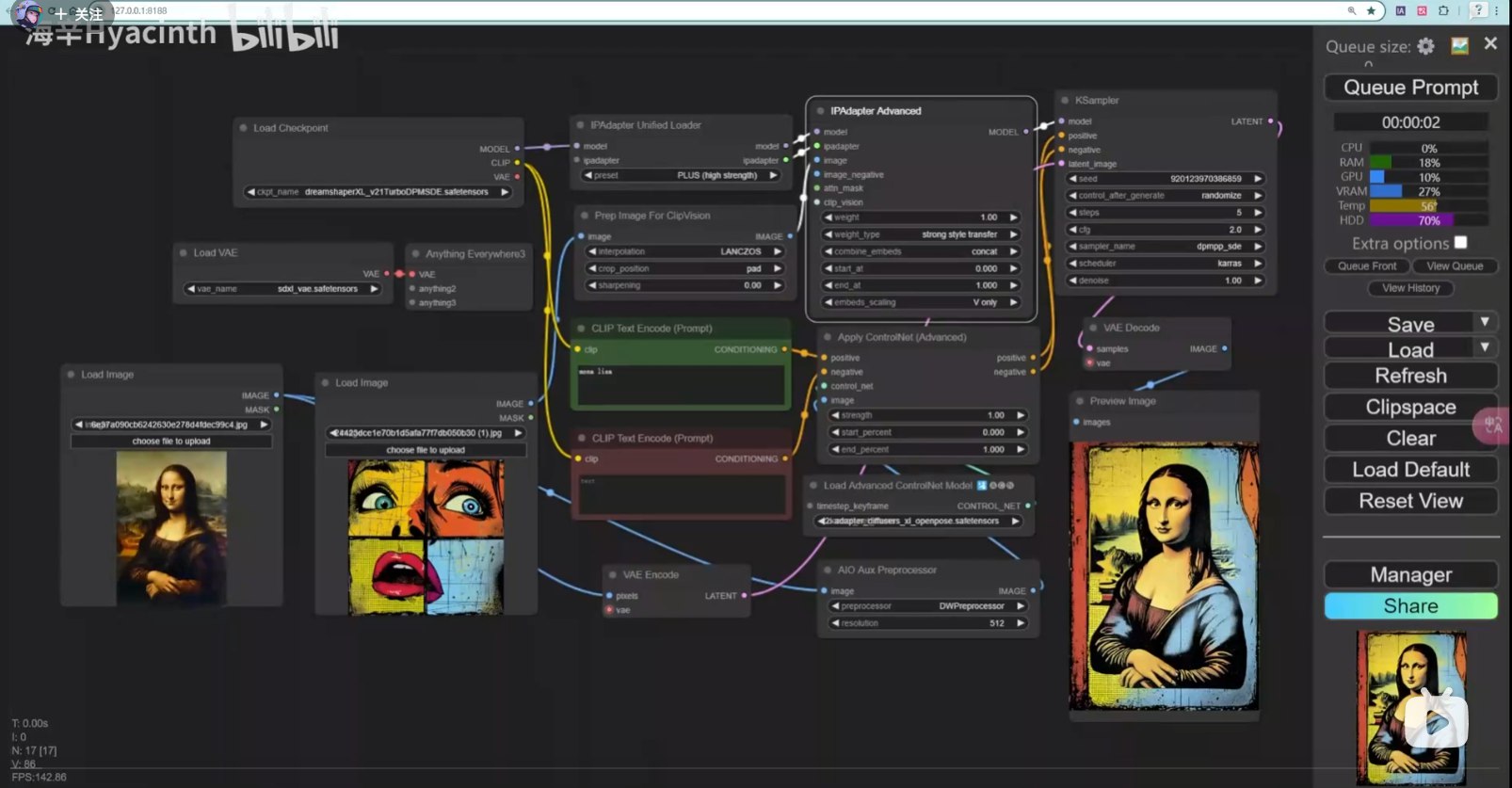This screenshot has height=788, width=1512.
Task: Open the browser extensions puzzle icon
Action: 1443,10
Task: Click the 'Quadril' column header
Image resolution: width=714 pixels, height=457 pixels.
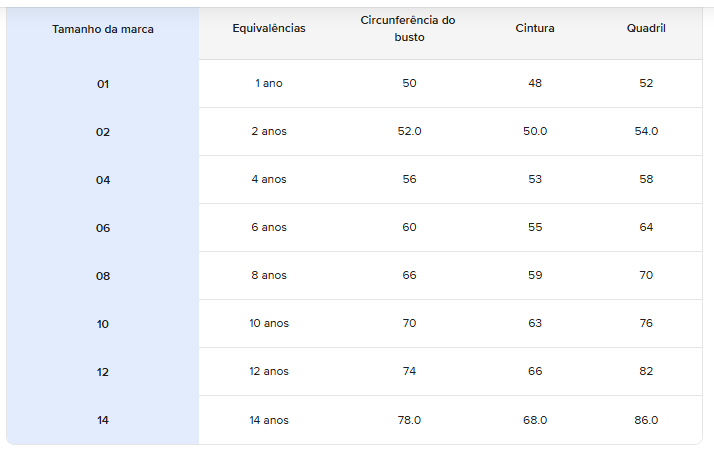Action: coord(646,28)
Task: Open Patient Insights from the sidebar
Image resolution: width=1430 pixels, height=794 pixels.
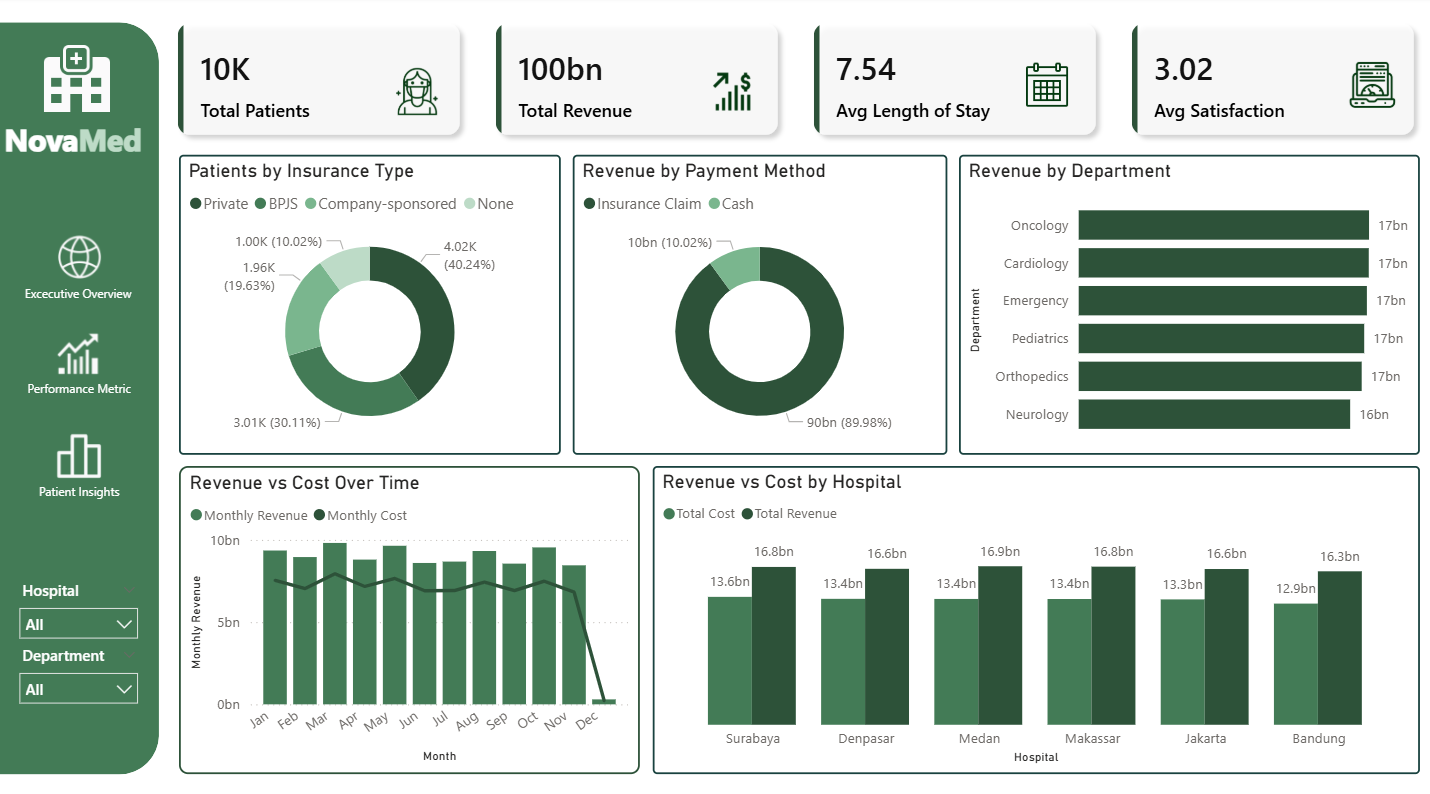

DIRECTIONS: Your answer should be the lines above from the one that contains "Image resolution: width=714" through the last, set down exactly, with the pictures removed.

PROBLEM SOLUTION:
Image resolution: width=714 pixels, height=457 pixels.
Action: coord(646,28)
Task: Open Patient Insights from the sidebar
Image resolution: width=1430 pixels, height=794 pixels.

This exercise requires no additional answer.